══ DATASET RECORDS

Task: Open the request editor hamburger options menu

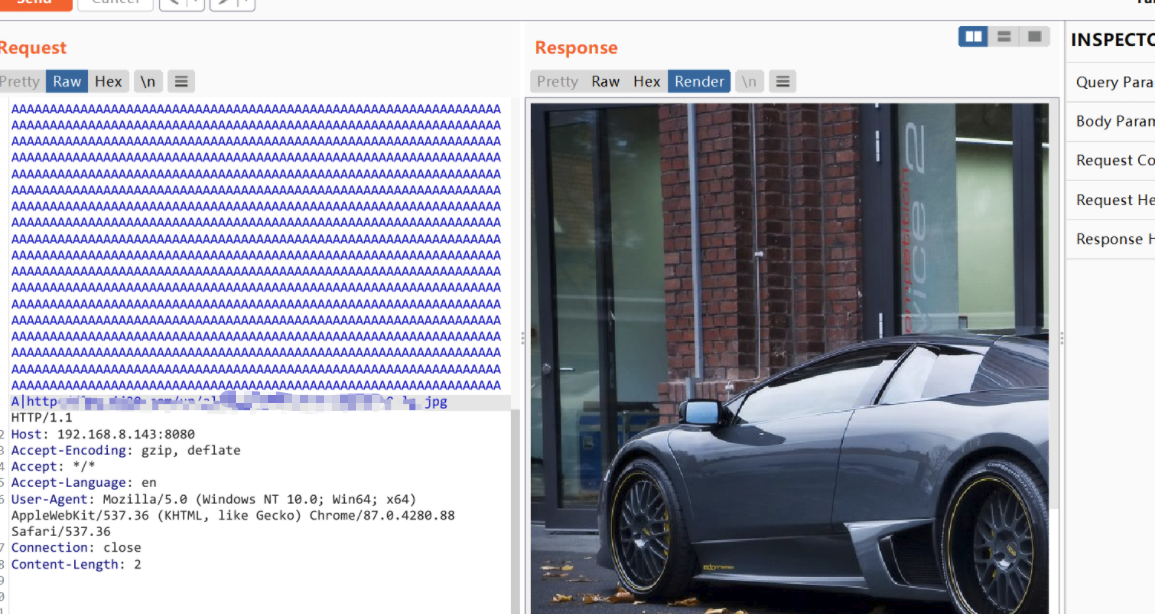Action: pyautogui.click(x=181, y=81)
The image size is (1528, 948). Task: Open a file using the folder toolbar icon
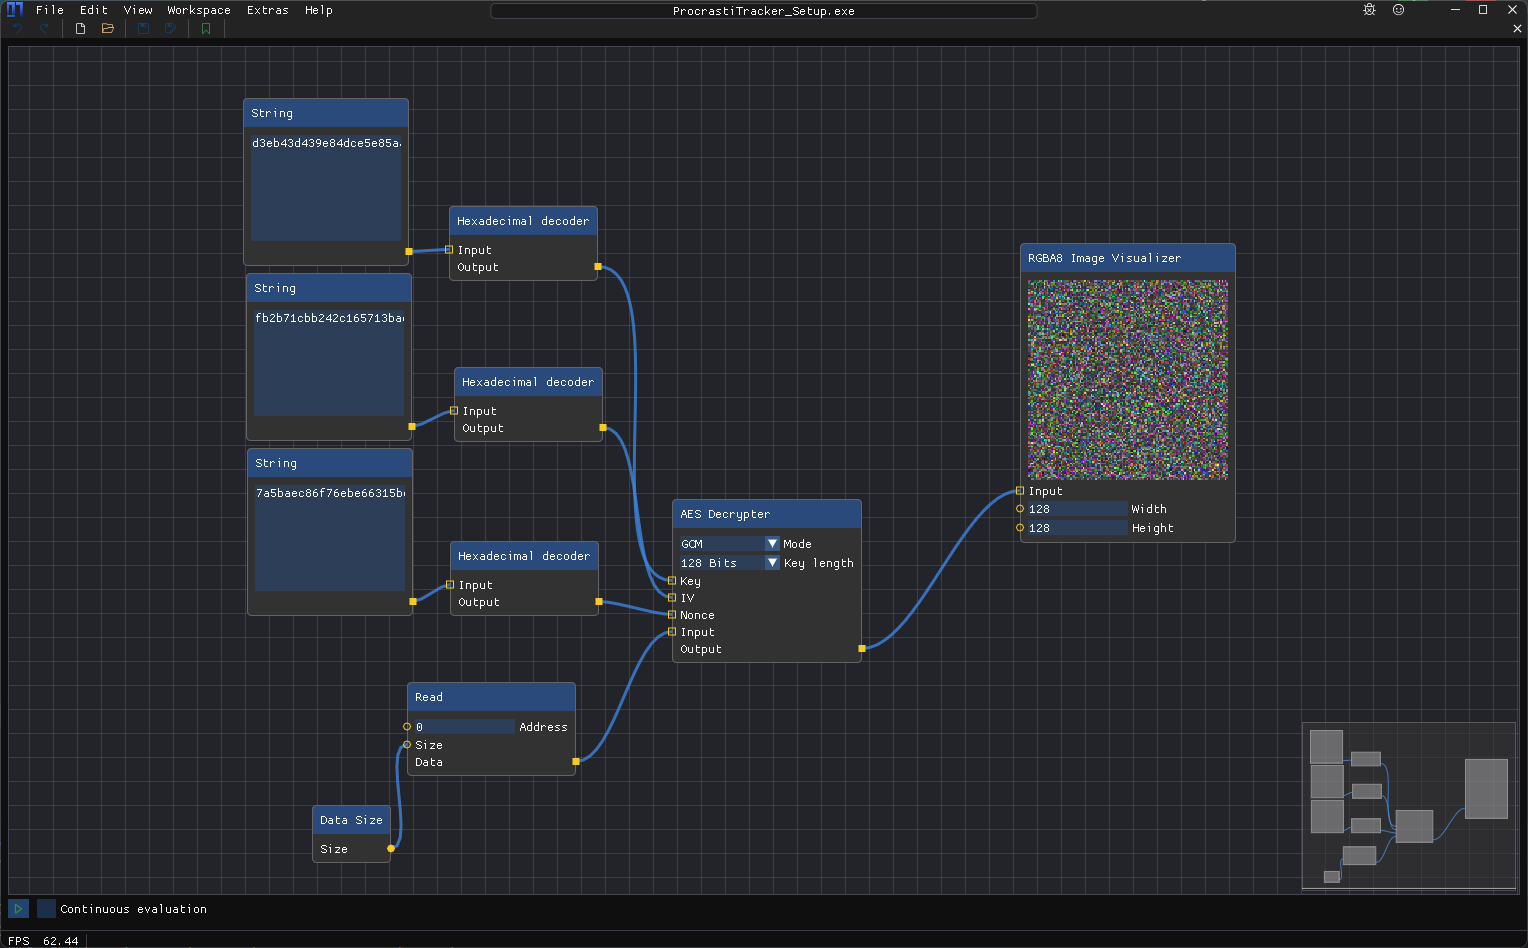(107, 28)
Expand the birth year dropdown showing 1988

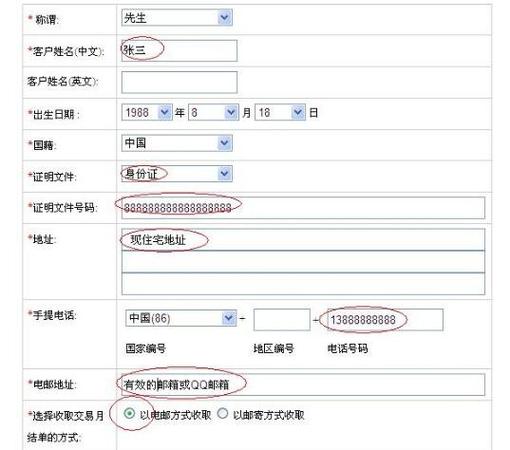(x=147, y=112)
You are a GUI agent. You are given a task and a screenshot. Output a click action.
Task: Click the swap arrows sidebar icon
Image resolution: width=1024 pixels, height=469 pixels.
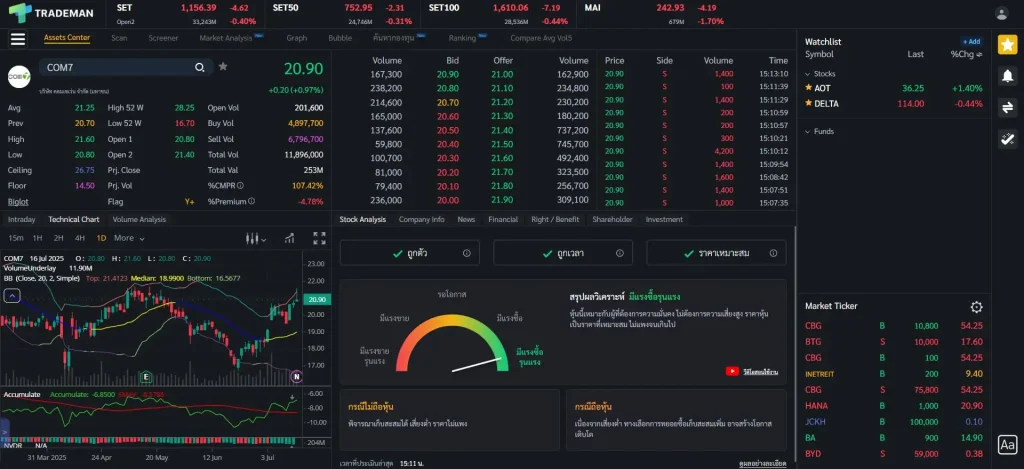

════
══ DATASET RECORDS

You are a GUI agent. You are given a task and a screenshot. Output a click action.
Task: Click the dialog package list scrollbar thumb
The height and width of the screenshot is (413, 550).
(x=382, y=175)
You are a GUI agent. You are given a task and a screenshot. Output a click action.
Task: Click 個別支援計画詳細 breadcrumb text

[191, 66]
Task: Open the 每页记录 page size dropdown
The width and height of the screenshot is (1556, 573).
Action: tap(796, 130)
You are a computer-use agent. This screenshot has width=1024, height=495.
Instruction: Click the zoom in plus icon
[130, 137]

════

* **WORK TO COMPLETE**:
Output exactly those lines of the data above that run from the line with "Task: Open the request" up to and including the line with "Image resolution: width=1024". No pictures go in.

* **OUTPUT FOR THIS TASK**:
Task: Open the request editor hamburger options menu

Action: pyautogui.click(x=181, y=81)
The image size is (1528, 948). Task: Open a file using the folder toolbar icon
(107, 28)
Expand the birth year dropdown showing 1988

(x=147, y=112)
You are a GUI agent. You are given a task and a screenshot. Output a click action.
Task: Click the swap arrows sidebar icon
Image resolution: width=1024 pixels, height=469 pixels.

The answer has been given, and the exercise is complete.